**Work instruction:** Among the entries below, find each line with "screenshot" and show it.

Data supplied Start Marker

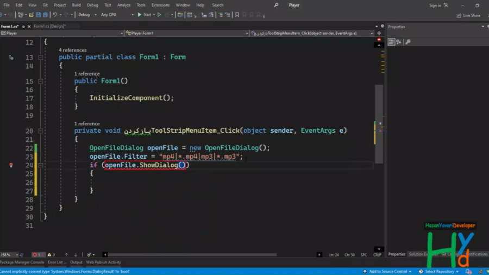
Task: Expand the editor zoom 158 % dropdown
Action: pos(17,254)
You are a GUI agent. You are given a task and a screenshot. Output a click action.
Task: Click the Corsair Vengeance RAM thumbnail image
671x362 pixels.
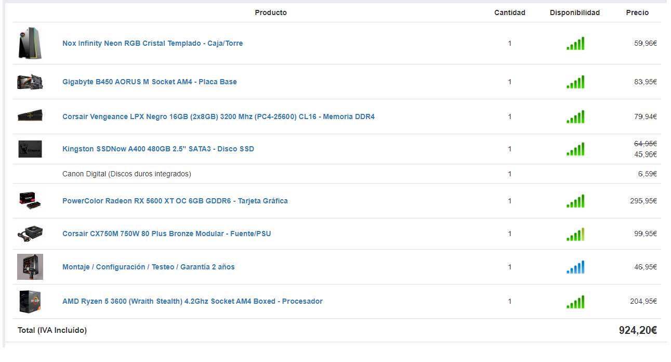click(30, 116)
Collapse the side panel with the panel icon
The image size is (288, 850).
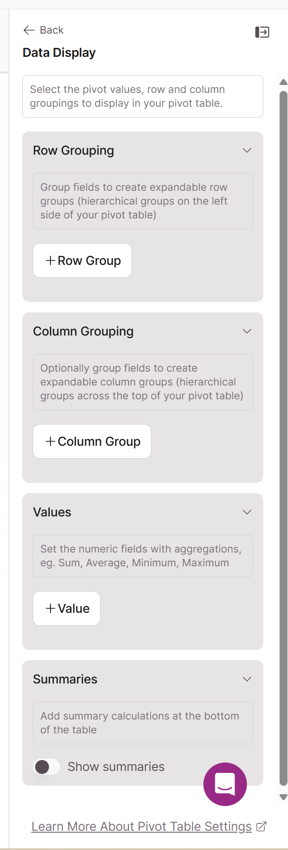(x=262, y=32)
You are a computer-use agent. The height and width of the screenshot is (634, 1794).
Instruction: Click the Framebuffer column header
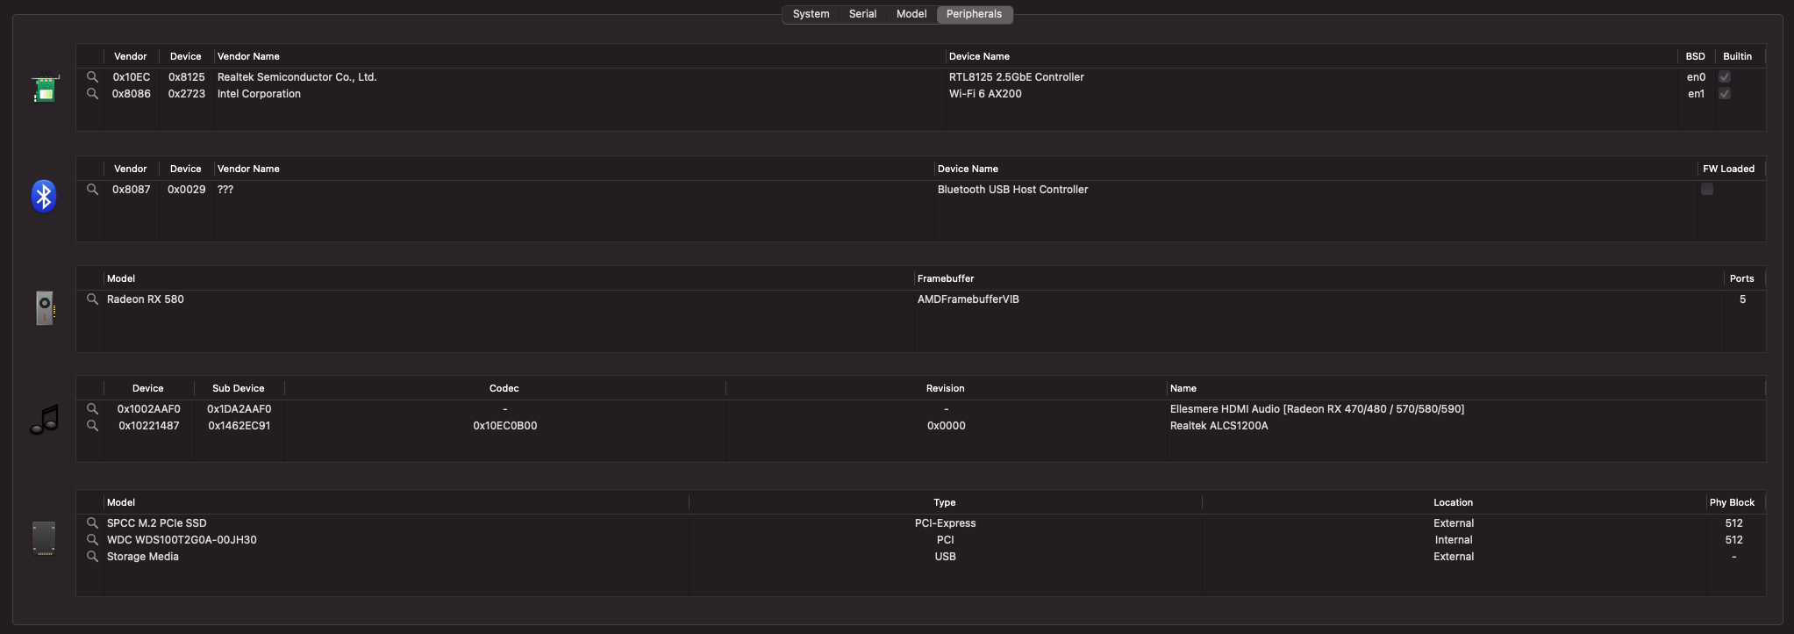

Data supplied End Marker

**Problem solution:**
You are a GUI agent. You are given a task and a screenshot. Output a click action.
You are a computer-use agent. The height and width of the screenshot is (634, 1794).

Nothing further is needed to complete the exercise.